ABSTRACT
The study justifies phrases (instead of words) as the direct constituents of clauses using English academic research articles (RAs) by fitting the Menzerath-Altmann Law (MAL) to the correlations between sentence length (in clause numbers) and clause length (in phrase numbers), and between clause length and phrase length (in word numbers). The study was conducted under the framework of dependency grammar, with a self-built corpus of 104,499 tokens. The results indicate that 1) both correlations abide by the MAL, or abide when excluding the second MAL regime, regardless of part-genres, suggesting that phrases are the appropriate direct constituents of clauses. 2) The increasing MAL fitting curve is found in Abstract, which has the shortest mean dependency distance. 3) Clustering analysis on the MAL parameters in dependency structure can effectively differentiate the size-restricted Abstract from the other part-genres at the lower level, i.e., clause-phrase-word level. Furthermore, our findings have important implications: 1) The second regime may be closely related to text characteristics or linguistic unit levels. 2) The dependency distance minimization effect is possibly a counteractive force against the Menzerathian shortening effect. 3) The competing relationship between clausal and phrasal complexity in RAs is driven by the self-regulating and self-adapting language system.
Disclosure Statement
No potential conflict of interest was reported by the author(s).
Notes
1. NLREG (Nonlinear Regression and Curve Fitting) is available from https://www.nlreg.com.

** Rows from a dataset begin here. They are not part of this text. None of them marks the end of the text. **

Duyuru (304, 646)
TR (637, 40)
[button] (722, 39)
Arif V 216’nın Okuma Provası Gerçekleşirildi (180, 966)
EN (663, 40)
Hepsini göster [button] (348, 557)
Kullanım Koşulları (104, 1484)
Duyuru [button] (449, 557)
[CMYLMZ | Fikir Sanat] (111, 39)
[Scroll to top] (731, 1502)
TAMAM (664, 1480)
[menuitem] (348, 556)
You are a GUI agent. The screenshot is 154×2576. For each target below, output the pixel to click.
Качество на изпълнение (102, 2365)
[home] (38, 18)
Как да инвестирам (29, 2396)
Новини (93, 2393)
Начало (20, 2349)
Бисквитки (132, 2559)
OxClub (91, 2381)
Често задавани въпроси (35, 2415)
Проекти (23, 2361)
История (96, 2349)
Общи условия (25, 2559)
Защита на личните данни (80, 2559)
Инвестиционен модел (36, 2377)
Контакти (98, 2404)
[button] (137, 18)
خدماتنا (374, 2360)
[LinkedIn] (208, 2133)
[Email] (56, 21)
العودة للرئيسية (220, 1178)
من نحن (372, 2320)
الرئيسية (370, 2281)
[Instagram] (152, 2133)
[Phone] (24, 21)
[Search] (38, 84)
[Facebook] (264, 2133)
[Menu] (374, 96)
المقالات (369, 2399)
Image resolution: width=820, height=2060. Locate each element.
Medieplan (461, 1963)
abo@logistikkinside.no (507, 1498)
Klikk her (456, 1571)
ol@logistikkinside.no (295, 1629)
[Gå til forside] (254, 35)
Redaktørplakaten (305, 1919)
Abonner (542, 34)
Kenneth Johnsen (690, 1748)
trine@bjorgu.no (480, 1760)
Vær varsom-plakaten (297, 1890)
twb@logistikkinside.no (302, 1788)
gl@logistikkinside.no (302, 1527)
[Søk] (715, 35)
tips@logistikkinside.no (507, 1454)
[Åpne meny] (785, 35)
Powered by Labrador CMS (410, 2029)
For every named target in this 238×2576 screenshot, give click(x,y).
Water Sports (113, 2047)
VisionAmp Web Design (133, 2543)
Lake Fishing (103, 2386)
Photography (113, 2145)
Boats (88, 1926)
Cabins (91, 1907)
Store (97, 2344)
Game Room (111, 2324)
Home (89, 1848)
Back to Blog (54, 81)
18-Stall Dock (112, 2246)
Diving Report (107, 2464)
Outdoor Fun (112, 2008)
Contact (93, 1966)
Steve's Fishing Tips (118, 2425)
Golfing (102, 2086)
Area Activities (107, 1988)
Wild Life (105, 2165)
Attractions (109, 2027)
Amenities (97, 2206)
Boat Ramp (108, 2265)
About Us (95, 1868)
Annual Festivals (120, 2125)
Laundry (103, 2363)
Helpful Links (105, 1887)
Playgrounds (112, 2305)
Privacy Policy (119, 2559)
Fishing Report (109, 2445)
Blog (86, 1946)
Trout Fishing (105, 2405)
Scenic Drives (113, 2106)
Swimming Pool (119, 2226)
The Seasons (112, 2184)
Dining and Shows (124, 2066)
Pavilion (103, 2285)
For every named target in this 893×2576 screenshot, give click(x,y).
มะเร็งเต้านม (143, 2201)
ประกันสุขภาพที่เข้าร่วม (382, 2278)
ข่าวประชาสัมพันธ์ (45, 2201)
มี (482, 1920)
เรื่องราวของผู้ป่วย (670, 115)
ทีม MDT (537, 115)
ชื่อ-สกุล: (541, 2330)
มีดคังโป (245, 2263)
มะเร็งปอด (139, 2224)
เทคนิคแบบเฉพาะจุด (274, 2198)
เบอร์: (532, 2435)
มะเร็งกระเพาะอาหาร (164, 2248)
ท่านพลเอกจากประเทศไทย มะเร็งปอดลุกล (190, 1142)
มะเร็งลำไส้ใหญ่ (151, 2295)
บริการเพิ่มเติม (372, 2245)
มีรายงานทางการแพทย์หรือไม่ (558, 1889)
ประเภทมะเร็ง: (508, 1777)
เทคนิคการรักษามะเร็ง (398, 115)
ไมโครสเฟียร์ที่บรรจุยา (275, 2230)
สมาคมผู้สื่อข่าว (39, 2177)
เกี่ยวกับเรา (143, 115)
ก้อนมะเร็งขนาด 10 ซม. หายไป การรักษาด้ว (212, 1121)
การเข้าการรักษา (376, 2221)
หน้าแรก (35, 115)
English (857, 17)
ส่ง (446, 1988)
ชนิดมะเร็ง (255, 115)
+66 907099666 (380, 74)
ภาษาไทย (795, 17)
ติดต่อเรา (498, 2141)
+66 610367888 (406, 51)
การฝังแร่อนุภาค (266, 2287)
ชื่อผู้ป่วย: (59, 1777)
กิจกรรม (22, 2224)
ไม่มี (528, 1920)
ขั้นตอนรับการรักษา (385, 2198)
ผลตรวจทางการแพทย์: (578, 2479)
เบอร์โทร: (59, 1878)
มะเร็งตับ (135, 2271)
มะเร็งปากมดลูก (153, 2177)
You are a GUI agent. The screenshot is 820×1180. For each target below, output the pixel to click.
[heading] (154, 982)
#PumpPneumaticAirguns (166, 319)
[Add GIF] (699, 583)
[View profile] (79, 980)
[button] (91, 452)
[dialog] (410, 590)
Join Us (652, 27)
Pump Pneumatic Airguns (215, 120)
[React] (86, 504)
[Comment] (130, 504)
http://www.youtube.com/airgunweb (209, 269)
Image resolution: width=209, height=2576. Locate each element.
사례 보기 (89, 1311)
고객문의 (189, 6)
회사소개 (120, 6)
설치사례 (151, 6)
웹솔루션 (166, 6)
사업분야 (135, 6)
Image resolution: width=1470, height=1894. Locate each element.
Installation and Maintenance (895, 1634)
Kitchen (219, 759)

2. Mačutek et al. (Citation2017) presented a different picture, in which the fitting curve showed that the phrase length decreased monotonically with the increase of clause length. It should be noted that only main clauses were analyzed in their study. In addition, Mačutek et al. (Citation2021) later pointed out that their statistics in Mačutek et al. (Citation2017) about the phrase length of mono-phrasal clauses should be interpreted with caution because of the Czech language.